» **Consignes**
1) Répondez aux questions suivantes d'après l'entretien sur les finances de Nîmes métropole.
(a) Sur combien d'années l'effort un peu douloureux doit-il être fait ?
(b) Quel ratio l'état des lieux prévoit-il à l'horizon 2022 ?
(c) Pour quand le vote du budget 2021 est-il prévu ?
2) Reproduisez à l'identique, dans l'entretien sur les finances de Nîmes métropole, tout ce qui va de « Si les finances » jusqu'à « guerre Lachaud-Proust ? ».

» **Passage choisi**
···

Si les finances ne sont pas brillantes, certains à l’Agglo estiment que le tableau dépeint par Franck Proust est trop pessimiste. Avez-vous le sentiment parfois d’être au milieu d’une deuxième guerre Lachaud-Proust ?

Pas du tout. Il n’y a plus de querelles politiques. Si Franck Proust a dit que la situation était grave, il a aussi dit que l’on était aussi capable de redresser la barre. Je rappelle que Monsieur le préfet du Gard a confirmé à l’ensemble des maires que nous étions depuis plusieurs années dans le réseau d’alerte. Moi, je ne suis pas là pour mettre de l’huile sur le feu. Je donne ma vision et je fais des propositions en fonction de ce que je vois. Aux élus de décider par la suite (le vote du budget 2021 étant prévu pour mars prochain, NDLR).

« La fiscalité sera le dernier levier à activer »

À quoi va ressembler le « plan de redressement » de Nîmes métropole ?

Un effort un peu douloureux est à faire sur deux ans. Honnêtement, je suis très confiant. On va remettre à plat un certain nombre de choses et repartir du bon pied. Notre marqueur, c’est la capacité de Nîmes métropole à se désendetter. Si on arrive à un ratio entre 10 et 11 ans en 2022, ce sera bien. Aujourd’hui, lors de l’état des lieux effectué à partir de la remontée des données de l’ensemble des services de l’Agglo notre ratio prévoit 15,8 ans à l’horizon 2022. C’est bien au-dessus du seuil accepté par l’État. Pour redresser les finances, nous allons étaler certains investissements dans le temps. Après, l’effet covid-19 et ses conséquences sur l’activité économique (*), je ne les connais pas. Si on a un peu de chance avec la mise au point d’un vaccin, on pourra repartir plus vite.

···

» **Extraits des items**
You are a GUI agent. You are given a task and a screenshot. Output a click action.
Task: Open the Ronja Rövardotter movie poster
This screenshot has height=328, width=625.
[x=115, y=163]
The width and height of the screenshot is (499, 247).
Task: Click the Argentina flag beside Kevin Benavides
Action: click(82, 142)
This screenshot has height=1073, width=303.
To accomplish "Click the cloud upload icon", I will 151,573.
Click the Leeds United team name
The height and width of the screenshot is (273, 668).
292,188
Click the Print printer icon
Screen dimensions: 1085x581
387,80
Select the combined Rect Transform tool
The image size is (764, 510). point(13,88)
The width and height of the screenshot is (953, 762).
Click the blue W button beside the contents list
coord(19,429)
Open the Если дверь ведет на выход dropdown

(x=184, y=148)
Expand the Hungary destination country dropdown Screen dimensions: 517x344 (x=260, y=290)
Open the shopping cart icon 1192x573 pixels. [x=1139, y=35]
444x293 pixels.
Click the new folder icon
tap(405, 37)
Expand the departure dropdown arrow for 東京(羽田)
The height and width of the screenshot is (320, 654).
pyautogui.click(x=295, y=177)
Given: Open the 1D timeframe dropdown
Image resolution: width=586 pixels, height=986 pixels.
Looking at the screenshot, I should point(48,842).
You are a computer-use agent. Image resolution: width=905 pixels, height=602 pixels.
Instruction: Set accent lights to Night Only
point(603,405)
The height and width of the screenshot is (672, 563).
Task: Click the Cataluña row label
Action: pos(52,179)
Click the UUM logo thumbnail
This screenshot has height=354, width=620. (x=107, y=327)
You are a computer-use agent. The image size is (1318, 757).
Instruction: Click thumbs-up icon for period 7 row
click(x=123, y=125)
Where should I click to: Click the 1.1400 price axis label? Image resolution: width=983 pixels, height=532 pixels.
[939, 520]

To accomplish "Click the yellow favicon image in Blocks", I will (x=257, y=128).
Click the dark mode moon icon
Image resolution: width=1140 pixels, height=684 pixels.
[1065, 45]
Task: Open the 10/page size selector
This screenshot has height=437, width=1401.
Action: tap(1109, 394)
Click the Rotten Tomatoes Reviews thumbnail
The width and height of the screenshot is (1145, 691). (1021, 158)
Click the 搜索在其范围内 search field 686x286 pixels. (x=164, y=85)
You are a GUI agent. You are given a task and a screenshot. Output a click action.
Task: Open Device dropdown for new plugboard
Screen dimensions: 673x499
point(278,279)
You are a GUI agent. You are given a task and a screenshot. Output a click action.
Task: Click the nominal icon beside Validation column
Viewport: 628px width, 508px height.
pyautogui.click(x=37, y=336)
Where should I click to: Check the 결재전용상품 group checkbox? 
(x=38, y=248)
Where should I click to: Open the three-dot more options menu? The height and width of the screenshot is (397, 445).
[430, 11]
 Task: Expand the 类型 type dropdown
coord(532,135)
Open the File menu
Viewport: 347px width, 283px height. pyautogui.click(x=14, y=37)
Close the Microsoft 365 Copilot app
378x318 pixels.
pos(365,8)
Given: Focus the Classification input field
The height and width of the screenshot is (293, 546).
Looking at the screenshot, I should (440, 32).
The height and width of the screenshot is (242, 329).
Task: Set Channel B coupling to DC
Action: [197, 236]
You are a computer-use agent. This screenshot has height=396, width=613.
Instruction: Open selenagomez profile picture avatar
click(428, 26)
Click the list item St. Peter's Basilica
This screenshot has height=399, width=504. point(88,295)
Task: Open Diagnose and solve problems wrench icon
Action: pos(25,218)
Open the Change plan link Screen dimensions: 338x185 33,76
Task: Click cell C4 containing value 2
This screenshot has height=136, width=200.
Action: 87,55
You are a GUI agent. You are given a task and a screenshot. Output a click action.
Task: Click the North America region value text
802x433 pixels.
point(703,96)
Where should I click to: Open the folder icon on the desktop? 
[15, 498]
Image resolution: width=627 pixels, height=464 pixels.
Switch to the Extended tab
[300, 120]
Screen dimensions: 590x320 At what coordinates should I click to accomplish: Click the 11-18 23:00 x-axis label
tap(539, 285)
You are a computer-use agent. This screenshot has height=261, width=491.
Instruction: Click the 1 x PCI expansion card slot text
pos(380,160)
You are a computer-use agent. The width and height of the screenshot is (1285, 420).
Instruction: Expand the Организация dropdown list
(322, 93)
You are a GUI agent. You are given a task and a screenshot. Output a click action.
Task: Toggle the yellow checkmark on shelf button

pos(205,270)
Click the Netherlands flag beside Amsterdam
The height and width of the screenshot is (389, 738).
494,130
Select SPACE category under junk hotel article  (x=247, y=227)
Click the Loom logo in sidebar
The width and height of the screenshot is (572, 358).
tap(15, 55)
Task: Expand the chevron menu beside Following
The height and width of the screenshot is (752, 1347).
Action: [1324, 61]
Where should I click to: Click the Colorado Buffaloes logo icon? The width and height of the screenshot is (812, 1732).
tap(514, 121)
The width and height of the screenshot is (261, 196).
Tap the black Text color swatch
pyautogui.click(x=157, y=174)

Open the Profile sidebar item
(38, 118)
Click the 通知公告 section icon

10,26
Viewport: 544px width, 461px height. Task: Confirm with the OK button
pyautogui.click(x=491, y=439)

···

» **Réponses**
1)
(a) Sur deux ans.
(b) Un ratio de 15,8 ans.
(c) Pour mars prochain.

2)
Si les finances ne sont pas brillantes, certains à l’Agglo estiment que le tableau dépeint par Franck Proust est trop pessimiste. Avez-vous le sentiment parfois d’être au milieu d’une deuxième guerre Lachaud-Proust ?